- Interactive map of Mount Lavinia
- Coordinates: 6°50′20″N 79°51′50″E﻿ / ﻿6.838750°N 79.863757°E
- Country: Sri Lanka
- Province: Western Province
- District: Colombo District
- Divisional Secretariat: Ratmalana Divisional Secretariat
- Electoral District: Colombo Electoral District
- Polling Division: Ratmalana Polling Division

Area
- • Total: 1.2 km^{2} (0.46 sq mi)
- Elevation: 21 m (69 ft)

Population (2012)
- • Total: 8,373
- • Density: 6,978/km^{2} (18,070/sq mi)
- ISO 3166 code: LK-1131005

= Mount Lavinia Grama Niladhari Division =

Mount Lavinia Grama Niladhari Division is a Grama Niladhari Division of the Ratmalana Divisional Secretariat of Colombo District of Western Province, Sri Lanka. It has Grama Niladhari Division Code 541.

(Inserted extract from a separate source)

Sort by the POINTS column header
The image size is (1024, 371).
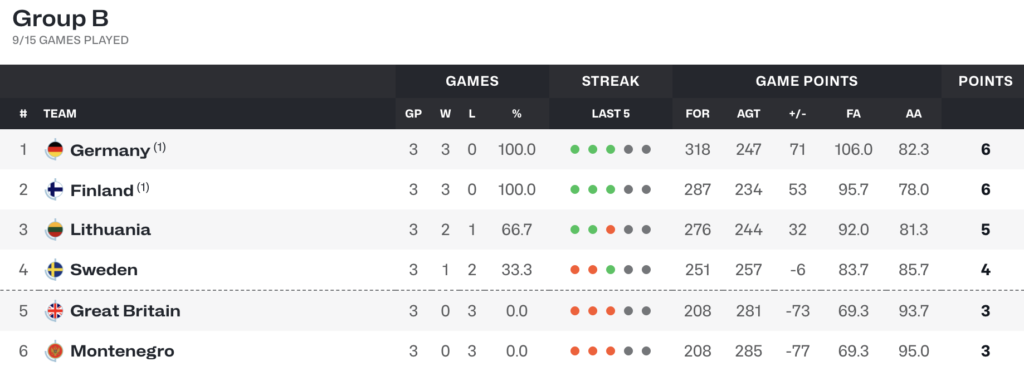[985, 82]
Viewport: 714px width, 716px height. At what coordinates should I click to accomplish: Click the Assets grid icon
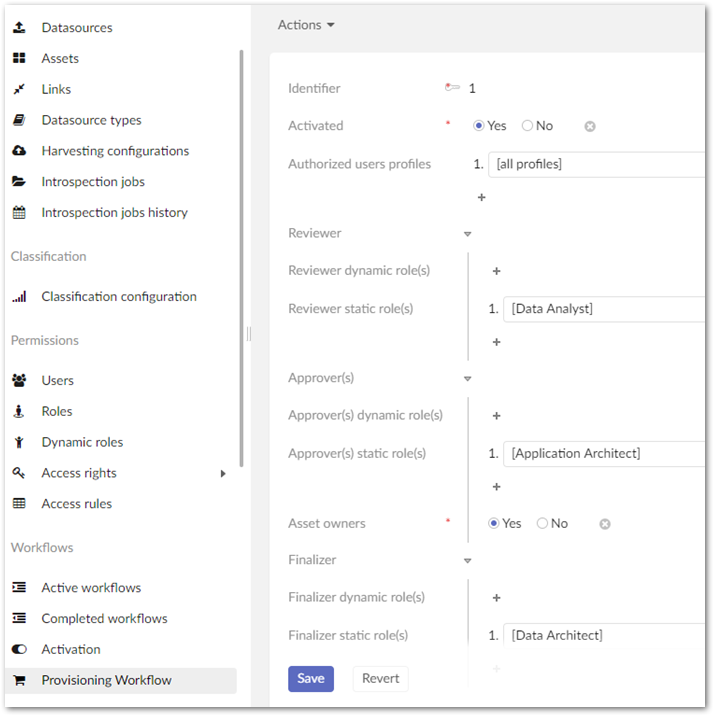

Mount Lavinia is a surrounded by the Watarappala, Karagampitiya, Wathumulla, Jayathilaka, Wedikanda and Kawdana West Grama Niladhari Divisions.

== Demographics ==

=== Ethnicity ===

The Mount Lavinia Grama Niladhari Division has a Sinhalese majority (65.6%), a significant Moor population (16.1%) and a significant Sri Lankan Tamil population (14.7%). In comparison, the Ratmalana Divisional Secretariat (which contains the Mount Lavinia Grama Niladhari Division) has a Sinhalese majority (78.9%)

=== Religion ===

The Mount Lavinia Grama Niladhari Division has a Buddhist majority (56.0%), a significant Muslim population (16.9%) and a significant Hindu population (10.8%). In comparison, the Ratmalana Divisional Secretariat (which contains the Mount Lavinia Grama Niladhari Division) has a Buddhist majority (70.0%) and a significant Muslim population (11.3%)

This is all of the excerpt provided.